A. Your pipeline is purged every time the filter is re-filled. However, if you wish to check it’s absolutely clear – when re-filling then do so with the standpipe removed from the waste and the incoming water will enter the unit and then go directly to waste.
Q. ‘When do the cartridge blocks need changing or cleaning’?
A. They never need changing and rarely need cleaning but it is recommended to lift them out annually and rinse them off quickly with a garden hose.
Q. ‘Will the filter system block when I go on holiday’?

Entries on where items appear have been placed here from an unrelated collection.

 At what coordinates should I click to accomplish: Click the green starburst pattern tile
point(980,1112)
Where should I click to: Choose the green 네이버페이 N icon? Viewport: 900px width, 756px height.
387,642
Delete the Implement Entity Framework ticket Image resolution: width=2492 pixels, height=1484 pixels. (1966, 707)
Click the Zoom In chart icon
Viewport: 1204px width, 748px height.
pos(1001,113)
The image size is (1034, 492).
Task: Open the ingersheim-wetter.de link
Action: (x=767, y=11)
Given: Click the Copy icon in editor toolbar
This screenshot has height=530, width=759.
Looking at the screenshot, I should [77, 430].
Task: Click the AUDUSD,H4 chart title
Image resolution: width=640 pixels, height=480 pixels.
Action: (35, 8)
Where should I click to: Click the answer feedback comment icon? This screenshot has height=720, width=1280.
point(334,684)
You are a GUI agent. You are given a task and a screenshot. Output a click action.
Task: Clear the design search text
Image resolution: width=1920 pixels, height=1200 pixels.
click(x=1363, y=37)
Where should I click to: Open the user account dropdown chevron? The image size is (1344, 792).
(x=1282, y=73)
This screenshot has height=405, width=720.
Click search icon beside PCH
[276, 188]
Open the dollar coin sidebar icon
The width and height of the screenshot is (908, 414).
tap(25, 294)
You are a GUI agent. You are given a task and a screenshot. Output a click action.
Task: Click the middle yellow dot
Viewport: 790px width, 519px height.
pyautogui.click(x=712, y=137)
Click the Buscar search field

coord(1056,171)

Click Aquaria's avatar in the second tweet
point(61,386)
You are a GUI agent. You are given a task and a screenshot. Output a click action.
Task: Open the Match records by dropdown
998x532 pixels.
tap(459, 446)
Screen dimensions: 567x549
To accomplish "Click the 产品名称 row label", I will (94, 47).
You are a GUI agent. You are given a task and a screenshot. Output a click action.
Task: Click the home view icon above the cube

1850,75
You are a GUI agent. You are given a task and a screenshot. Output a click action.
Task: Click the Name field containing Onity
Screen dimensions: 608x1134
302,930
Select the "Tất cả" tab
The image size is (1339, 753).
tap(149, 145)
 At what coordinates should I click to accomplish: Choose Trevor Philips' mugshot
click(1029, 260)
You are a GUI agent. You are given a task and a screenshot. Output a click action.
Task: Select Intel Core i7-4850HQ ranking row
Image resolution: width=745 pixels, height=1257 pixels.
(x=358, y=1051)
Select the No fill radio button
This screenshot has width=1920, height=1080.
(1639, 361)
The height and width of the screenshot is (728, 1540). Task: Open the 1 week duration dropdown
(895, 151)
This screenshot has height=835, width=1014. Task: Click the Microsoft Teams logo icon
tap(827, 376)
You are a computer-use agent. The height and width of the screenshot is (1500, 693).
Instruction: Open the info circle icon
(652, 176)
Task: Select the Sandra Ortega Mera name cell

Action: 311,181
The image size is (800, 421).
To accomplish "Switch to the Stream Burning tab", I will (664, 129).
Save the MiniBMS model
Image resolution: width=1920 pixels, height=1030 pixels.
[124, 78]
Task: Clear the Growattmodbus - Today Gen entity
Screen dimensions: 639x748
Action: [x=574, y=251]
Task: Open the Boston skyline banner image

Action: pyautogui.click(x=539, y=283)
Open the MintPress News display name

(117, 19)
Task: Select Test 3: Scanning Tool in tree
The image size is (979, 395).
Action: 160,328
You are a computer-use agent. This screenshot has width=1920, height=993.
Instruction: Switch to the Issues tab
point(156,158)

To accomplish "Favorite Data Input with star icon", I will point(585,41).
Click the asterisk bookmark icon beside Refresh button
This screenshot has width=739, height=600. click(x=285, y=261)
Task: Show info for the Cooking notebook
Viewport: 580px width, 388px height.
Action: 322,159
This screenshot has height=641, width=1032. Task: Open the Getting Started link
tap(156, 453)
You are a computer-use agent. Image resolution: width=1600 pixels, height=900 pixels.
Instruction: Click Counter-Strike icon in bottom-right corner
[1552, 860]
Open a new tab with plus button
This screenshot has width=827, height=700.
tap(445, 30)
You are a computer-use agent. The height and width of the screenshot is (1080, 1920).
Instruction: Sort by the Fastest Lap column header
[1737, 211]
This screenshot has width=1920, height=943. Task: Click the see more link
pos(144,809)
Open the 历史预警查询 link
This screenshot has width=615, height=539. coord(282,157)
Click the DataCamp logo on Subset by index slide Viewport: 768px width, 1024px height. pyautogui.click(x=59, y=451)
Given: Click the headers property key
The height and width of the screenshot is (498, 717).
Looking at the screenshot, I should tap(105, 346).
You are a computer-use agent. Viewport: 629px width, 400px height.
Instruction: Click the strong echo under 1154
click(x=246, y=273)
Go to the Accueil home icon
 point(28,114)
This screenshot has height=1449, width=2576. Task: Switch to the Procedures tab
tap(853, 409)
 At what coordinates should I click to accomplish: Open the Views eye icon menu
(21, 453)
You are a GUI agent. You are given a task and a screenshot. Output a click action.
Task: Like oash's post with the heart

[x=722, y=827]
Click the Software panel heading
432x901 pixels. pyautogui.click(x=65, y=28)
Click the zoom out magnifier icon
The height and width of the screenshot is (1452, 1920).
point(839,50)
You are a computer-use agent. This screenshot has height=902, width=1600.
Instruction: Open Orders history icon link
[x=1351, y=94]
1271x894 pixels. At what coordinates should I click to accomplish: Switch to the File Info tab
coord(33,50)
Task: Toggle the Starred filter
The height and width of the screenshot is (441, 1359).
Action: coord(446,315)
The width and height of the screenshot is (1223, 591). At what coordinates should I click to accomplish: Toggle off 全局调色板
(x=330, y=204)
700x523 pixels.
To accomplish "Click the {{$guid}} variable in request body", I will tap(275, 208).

A. Eric units cannot block in normal running but if they are left unattended for some time they will need to be flushed to waste several times to clean them properly and bring them back to new.
Q. ‘Can the latest standpipe still be used as an overflow also’?
A. Unfortunately it can’t but an overflow can be fitted at extra cost when ordering the unit. On the plus side, the new standpipe is so much easier to use’.
Q. ‘I’m on a water meter, how much extra water will I use if I buy an Eric filter’?
A. Unless I’m very much mistaken you will not use any EXTRA water, in fact you should use LESS water.
An Eric Four running a 4,500-gallon pond will dump 114 gallons – that’s a 2.5% water change, which is the minimum daily change on that volume for any self-respecting Koi pond.
But remember, this can all be done in minutes AND you don’t need to wait for top-up AND you’ll have a brand new filter at the end of it all!
Q. ‘What are the recommended flow-rates for Eric filters’?
A. The total volume of the pond in question should pass through the filter every 2 to 2.5 hours in order to allow sufficient dwell time on the biological surfaces. In truth only a gentle flow-rate is required which makes running costs very economical.
Q. How much aeration should be added to Eric filters.
A. For the E4 – 120lpm; for the E3 – 80lpm; for the E2 & E2P – 60lpm.
Q. ‘How often should Eric filters be discharged’?
A. The honest answer here is DAILY, although few stick to this good advice.
There are several reasons as to why this should be carried out daily and bearing in mind how easily and quickly it can all be done these following reasons should make good sense.
Firstly, all fishponds benefit significantly from regular partial water changes.
The most obvious place to throw wastewater from the system is the lavatory or in this case the Eric filter unit.
Bearing in mind the very small volume of water in each model then that would be the minimum amount to throw away and then top up very slowly, over the next 24 hours, with a trickle of new water from the mains.
In truth the daily water thrown away on a total discharge of any Eric filter is only around 2% of the system’s total volume.
Secondly, the total discharge from any Eric unit is exactly that, namely the water in the mechanical stage and the water in the biological stage is all thrown to waste via the powerful suction of the open 4” diameter drain line which also backwashes the brush box at the same time.
Thirdly, (and only users know this to be a fact) – but providing the unit has a lid or is protected from garden debris and falling leaves, only very minute particles of debris coming from the pond drain will even pass the first row of brushes. It’s extremely rare that any pond debris enters the biological stages.
There will be more answers to this same question soon.